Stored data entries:
►
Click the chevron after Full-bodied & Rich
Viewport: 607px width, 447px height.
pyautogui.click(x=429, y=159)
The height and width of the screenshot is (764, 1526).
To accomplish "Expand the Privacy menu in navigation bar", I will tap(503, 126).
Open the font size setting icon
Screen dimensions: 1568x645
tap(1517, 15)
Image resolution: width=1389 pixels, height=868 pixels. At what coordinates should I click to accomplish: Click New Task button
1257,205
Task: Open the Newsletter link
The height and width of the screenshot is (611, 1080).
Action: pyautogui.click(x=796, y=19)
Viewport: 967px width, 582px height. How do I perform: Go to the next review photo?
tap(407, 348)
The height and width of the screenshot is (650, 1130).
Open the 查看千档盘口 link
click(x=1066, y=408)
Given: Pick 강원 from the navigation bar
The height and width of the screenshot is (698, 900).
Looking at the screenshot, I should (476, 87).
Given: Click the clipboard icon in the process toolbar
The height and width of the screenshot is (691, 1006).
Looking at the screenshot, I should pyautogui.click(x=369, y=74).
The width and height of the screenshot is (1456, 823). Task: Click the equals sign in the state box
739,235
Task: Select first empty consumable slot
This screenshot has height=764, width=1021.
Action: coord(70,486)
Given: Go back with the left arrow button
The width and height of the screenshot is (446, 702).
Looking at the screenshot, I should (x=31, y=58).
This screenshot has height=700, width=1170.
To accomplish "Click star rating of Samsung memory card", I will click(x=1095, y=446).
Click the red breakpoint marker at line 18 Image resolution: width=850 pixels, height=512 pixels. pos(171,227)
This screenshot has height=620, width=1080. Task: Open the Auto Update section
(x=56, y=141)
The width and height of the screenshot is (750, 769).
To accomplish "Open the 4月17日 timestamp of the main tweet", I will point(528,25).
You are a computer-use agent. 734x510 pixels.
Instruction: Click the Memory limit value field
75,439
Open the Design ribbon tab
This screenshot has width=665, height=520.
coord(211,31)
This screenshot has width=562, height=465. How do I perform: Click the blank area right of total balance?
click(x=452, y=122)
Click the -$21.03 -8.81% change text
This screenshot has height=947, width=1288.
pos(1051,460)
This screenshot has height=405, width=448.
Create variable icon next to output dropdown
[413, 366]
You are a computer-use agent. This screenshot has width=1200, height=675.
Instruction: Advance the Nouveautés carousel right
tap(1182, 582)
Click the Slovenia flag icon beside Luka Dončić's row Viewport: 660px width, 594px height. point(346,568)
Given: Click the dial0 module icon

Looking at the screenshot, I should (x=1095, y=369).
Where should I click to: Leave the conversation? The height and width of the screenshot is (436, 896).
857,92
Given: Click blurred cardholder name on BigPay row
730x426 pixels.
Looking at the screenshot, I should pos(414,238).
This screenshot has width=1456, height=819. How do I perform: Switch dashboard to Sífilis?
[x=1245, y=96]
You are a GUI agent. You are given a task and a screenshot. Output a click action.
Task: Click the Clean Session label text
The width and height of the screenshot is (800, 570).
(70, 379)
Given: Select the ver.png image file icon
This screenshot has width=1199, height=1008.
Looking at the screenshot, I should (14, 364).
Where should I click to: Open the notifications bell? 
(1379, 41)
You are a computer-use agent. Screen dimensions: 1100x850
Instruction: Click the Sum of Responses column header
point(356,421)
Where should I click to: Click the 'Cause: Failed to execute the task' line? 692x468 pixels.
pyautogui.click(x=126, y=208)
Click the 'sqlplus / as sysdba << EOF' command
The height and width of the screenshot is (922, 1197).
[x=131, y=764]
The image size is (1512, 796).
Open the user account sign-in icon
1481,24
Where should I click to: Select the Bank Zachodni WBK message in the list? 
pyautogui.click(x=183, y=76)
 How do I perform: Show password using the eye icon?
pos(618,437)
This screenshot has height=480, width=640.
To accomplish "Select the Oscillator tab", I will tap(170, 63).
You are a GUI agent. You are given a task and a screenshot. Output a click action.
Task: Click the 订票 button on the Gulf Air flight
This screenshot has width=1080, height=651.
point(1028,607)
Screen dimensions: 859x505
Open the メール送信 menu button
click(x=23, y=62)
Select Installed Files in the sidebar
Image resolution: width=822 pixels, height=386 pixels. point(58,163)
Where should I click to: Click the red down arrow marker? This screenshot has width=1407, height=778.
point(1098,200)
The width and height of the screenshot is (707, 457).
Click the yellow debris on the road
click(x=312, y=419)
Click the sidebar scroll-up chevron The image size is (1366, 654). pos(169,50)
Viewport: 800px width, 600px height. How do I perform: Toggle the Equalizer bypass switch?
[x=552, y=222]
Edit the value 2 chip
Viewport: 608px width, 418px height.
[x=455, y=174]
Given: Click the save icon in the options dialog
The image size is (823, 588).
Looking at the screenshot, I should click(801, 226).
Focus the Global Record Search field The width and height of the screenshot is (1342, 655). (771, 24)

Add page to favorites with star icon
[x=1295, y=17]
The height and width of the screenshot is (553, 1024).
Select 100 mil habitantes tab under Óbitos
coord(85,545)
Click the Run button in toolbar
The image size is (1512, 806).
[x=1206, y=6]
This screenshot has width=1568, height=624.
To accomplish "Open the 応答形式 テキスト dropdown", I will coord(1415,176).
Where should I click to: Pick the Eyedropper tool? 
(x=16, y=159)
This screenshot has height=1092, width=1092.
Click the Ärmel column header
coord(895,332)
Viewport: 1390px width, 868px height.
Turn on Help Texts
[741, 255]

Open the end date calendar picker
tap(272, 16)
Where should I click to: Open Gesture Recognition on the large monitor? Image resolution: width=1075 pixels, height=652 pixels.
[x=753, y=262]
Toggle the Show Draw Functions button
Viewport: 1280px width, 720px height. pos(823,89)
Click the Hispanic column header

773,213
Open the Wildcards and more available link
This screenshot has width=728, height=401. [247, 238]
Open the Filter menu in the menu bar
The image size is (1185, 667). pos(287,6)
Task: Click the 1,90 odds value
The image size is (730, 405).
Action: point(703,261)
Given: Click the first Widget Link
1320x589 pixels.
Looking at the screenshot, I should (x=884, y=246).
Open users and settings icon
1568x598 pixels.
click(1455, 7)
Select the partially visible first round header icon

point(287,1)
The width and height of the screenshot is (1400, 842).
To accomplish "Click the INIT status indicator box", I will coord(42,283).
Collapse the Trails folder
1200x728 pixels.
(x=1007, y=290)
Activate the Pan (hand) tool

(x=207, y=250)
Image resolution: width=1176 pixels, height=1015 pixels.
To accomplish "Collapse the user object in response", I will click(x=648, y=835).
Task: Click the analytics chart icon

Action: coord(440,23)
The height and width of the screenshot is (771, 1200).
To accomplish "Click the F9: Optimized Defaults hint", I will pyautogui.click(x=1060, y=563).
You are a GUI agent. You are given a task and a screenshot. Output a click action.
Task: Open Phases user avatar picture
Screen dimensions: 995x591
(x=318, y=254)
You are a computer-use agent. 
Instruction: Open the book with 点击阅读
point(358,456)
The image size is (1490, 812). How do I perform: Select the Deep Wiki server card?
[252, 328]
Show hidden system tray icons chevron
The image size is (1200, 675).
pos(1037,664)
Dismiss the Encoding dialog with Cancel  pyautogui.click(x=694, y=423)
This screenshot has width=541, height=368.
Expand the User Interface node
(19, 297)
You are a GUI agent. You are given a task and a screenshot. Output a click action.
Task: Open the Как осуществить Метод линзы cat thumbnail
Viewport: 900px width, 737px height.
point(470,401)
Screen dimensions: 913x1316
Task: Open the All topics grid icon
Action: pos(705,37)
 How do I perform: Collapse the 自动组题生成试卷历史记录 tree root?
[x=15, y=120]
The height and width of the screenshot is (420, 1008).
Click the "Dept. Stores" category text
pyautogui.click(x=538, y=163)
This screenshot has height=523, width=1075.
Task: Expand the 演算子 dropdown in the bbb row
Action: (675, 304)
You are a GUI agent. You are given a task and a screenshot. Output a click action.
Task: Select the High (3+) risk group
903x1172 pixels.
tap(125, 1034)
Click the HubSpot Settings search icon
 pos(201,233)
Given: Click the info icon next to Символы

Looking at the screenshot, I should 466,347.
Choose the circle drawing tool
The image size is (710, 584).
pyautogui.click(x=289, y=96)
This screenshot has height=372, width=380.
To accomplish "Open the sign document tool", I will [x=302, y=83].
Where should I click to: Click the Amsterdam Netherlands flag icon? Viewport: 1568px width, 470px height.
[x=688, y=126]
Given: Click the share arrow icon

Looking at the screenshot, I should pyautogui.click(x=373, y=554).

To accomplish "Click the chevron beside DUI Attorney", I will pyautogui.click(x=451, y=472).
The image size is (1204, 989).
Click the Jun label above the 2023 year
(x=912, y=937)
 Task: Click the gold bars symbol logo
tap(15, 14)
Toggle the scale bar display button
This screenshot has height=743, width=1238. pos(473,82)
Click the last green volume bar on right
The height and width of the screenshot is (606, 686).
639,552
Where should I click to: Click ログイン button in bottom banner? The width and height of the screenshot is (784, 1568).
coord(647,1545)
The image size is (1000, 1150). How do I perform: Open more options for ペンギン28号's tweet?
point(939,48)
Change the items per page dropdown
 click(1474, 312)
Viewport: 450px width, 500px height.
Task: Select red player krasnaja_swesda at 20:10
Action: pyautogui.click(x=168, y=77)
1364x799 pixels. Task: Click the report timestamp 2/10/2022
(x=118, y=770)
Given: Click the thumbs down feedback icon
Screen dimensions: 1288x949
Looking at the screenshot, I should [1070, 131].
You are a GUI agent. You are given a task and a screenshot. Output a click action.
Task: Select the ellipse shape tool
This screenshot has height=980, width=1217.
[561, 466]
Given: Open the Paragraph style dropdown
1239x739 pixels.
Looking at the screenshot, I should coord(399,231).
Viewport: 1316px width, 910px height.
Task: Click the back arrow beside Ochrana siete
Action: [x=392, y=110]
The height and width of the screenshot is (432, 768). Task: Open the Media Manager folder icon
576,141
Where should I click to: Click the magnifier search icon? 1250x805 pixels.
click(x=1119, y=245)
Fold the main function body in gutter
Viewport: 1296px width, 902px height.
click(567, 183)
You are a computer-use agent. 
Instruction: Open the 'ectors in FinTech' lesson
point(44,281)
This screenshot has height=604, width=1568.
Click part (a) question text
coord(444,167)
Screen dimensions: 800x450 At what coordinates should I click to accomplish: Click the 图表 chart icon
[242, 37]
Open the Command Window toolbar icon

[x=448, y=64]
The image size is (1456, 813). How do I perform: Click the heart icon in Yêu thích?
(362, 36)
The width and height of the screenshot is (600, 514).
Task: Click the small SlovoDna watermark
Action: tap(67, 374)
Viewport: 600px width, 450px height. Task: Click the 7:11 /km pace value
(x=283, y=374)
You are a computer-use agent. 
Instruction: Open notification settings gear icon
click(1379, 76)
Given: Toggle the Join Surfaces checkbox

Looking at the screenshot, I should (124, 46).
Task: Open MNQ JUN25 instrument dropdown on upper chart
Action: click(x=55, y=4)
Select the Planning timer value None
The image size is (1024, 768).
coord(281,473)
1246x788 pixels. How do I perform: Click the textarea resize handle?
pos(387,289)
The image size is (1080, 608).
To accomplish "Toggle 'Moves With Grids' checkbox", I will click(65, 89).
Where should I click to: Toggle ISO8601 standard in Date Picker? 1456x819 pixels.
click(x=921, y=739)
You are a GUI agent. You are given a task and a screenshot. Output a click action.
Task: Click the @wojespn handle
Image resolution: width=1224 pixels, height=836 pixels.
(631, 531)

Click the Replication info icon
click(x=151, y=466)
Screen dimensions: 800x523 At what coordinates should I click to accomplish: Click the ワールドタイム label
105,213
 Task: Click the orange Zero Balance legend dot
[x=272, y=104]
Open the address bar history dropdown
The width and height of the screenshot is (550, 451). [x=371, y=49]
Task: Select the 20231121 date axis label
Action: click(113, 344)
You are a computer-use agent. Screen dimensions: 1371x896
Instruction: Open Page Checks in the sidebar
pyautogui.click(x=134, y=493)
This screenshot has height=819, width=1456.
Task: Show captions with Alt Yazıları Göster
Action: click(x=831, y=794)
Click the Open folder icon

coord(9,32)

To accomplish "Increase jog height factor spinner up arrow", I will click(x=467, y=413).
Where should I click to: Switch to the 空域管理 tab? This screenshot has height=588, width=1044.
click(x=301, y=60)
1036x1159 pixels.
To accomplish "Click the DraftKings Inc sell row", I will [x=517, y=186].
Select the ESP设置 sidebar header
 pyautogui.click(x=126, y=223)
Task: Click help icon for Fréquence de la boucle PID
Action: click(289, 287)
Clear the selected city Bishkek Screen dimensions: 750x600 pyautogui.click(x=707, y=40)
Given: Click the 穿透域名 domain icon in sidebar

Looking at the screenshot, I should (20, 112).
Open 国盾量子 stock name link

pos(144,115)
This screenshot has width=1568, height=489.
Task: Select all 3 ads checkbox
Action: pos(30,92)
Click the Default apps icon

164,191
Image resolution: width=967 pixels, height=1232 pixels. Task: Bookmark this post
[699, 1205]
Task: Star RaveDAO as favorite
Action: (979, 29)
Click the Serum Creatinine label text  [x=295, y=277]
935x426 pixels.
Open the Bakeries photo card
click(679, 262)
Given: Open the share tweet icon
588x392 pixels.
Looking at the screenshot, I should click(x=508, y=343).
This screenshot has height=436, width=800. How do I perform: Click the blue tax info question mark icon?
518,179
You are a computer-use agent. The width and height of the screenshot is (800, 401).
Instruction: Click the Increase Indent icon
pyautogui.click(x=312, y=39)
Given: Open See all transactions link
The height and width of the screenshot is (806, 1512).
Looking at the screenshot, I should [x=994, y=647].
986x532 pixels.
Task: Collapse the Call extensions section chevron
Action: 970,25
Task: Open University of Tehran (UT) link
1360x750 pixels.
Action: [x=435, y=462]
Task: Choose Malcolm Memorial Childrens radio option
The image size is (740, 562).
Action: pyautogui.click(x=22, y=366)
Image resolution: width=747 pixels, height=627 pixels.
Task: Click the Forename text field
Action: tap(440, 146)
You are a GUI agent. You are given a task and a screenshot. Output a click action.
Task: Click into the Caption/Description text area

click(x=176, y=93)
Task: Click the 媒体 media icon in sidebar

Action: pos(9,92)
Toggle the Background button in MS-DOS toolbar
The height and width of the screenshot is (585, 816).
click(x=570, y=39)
◄
| REQUIREMENT |
Which of the lines above carry the string "Choose"? Pick them out and copy them.

| EXERCISE SOLUTION |
Choose the circle drawing tool
Task: Choose Malcolm Memorial Childrens radio option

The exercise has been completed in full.